RAII (Resource Acquisition Is Initialization) pattern limitations

G

George2

Hello everyone,


Through my testing and study of RAII (Resource Acquisition Is
Initialization) pattern, I think it can solve resource release issue
in the following two situations,

1. Local function object (on stack);
2. Object (either on heap or stack) pointer by auto_ptr;

But it has the limitation that the object pointed by a normal pointer
and allocated on heap (using new or new[]) can not be automatically
released, either the function returns normally or during exception
stack unwinding.

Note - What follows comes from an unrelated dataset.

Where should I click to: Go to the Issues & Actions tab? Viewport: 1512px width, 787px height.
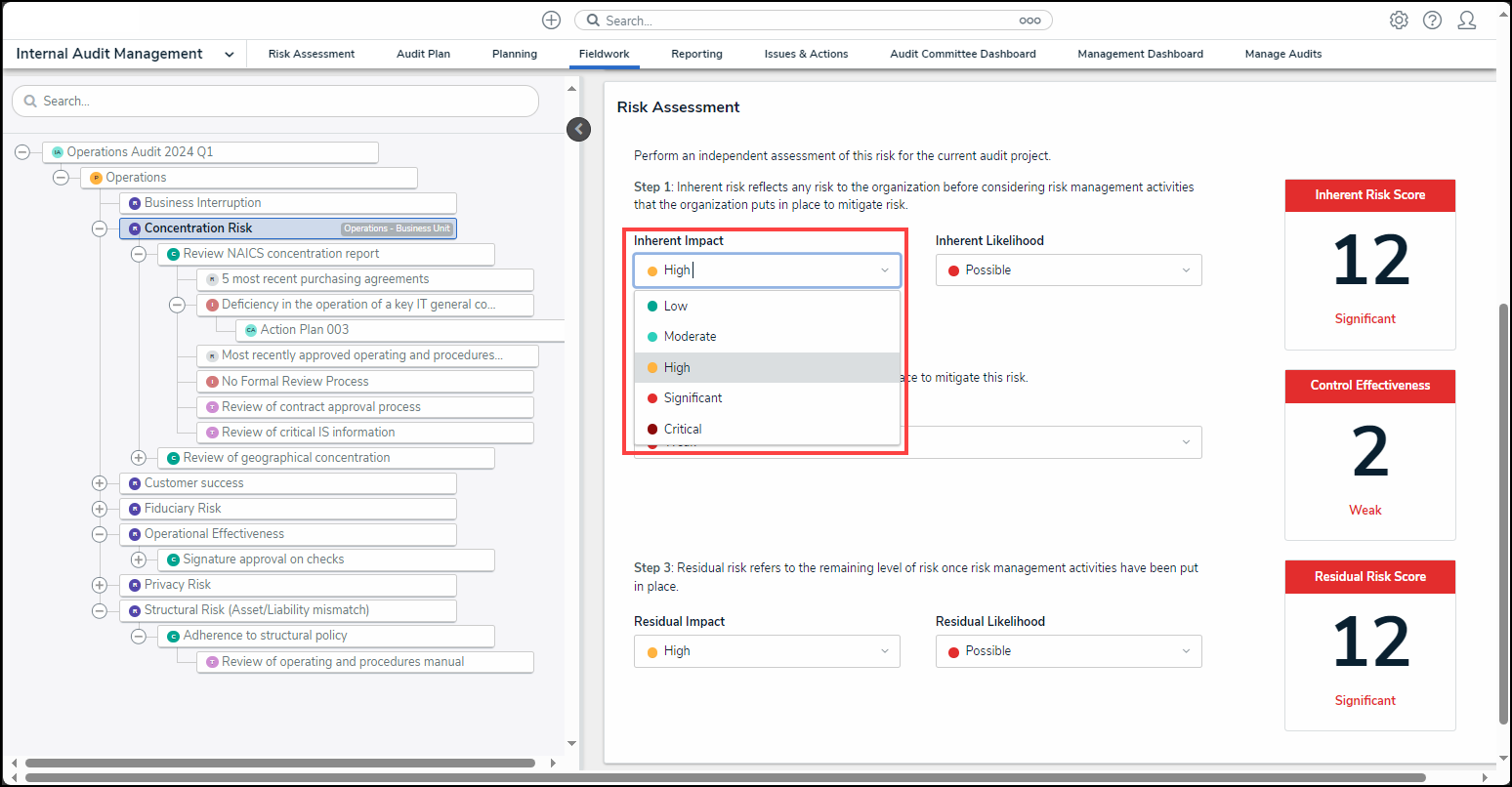(x=806, y=54)
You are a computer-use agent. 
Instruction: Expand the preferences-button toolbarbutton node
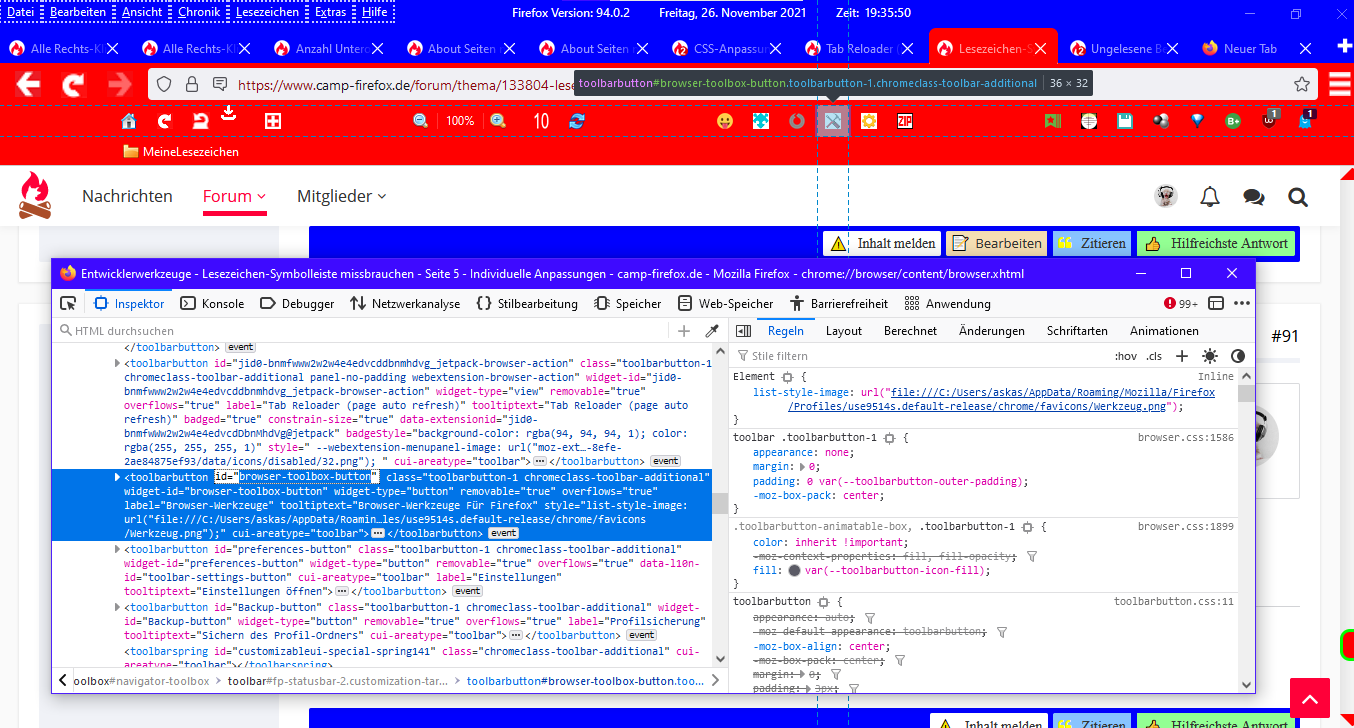(x=118, y=549)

Is that correct?


thanks in advance,
George
 
B

Barry

George2 said:
Hello everyone,


Through my testing and study of RAII (Resource Acquisition Is
Initialization) pattern, I think it can solve resource release issue
in the following two situations,

1. Local function object (on stack);
2. Object (either on heap or stack) pointer by auto_ptr;

The name of this idiom literally suggests such usage, and of course the
"limitation"
But it has the limitation that the object pointed by a normal pointer
and allocated on heap (using new or new[]) can not be automatically
released,

do you mean GC?

either the function returns normally or during exception
stack unwinding. Is that correct?

if you returning an auto_ptr, there's no such issue, as copy constructor
of auto_ptr guarantees no throw.
anyway, I still not quite understand what you mean.